## Task goal
What you should end up with is an exact copy of the lines from the one holding "Screen dimensions: 932x550" through the last line of the entries below, both included, and nothing else; leave every picture out.
**** Source material
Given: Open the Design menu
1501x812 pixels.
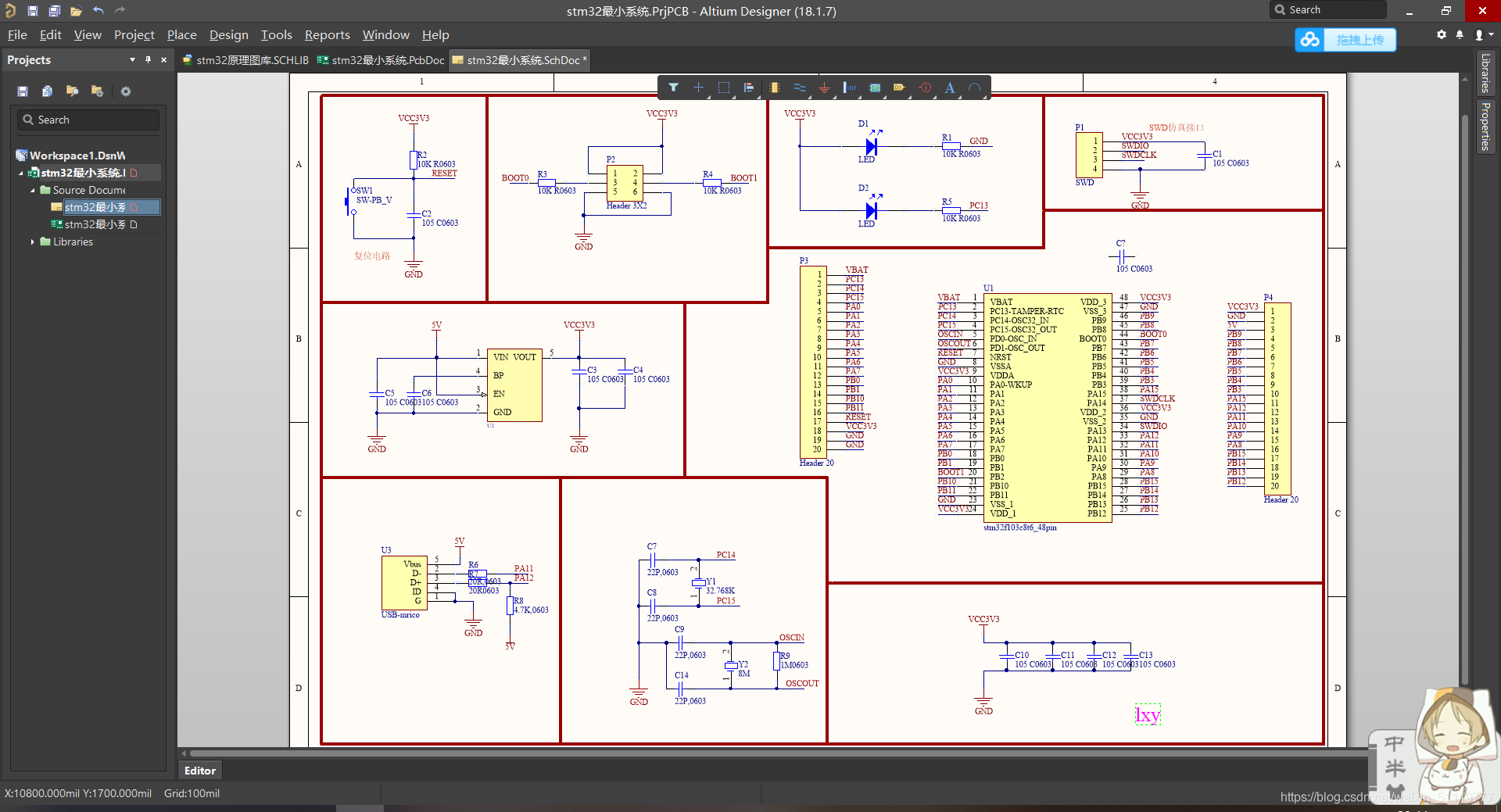Looking at the screenshot, I should (x=228, y=35).
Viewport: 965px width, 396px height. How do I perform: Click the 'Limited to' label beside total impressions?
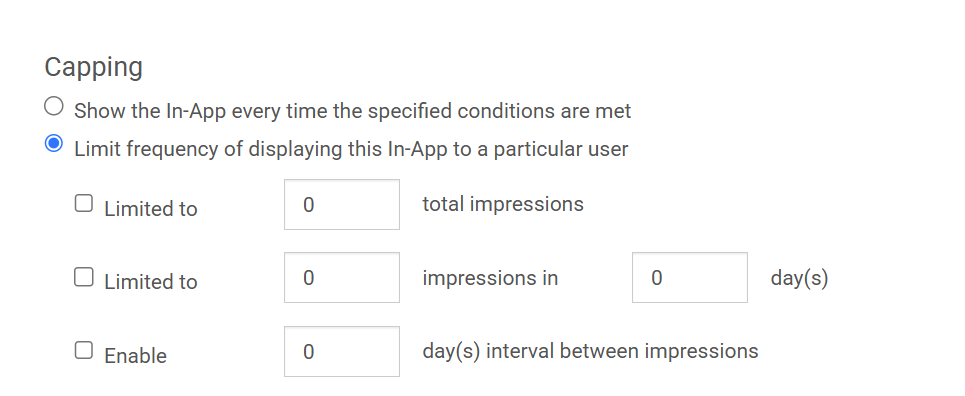(151, 209)
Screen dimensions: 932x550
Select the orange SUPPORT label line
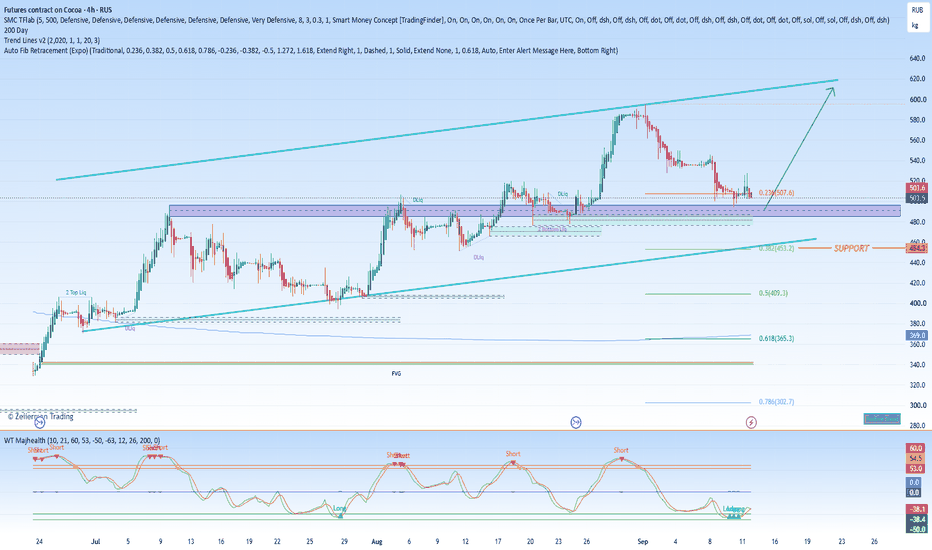(x=851, y=248)
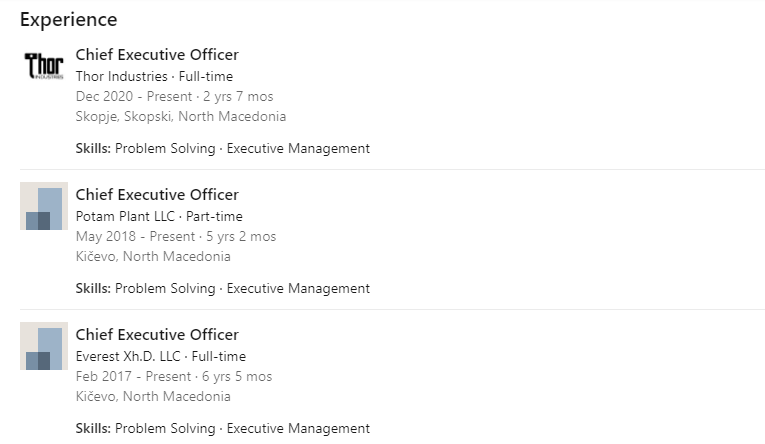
********
## Task answer
Screen dimensions: 932x550
Select the orange SUPPORT label line
(x=851, y=248)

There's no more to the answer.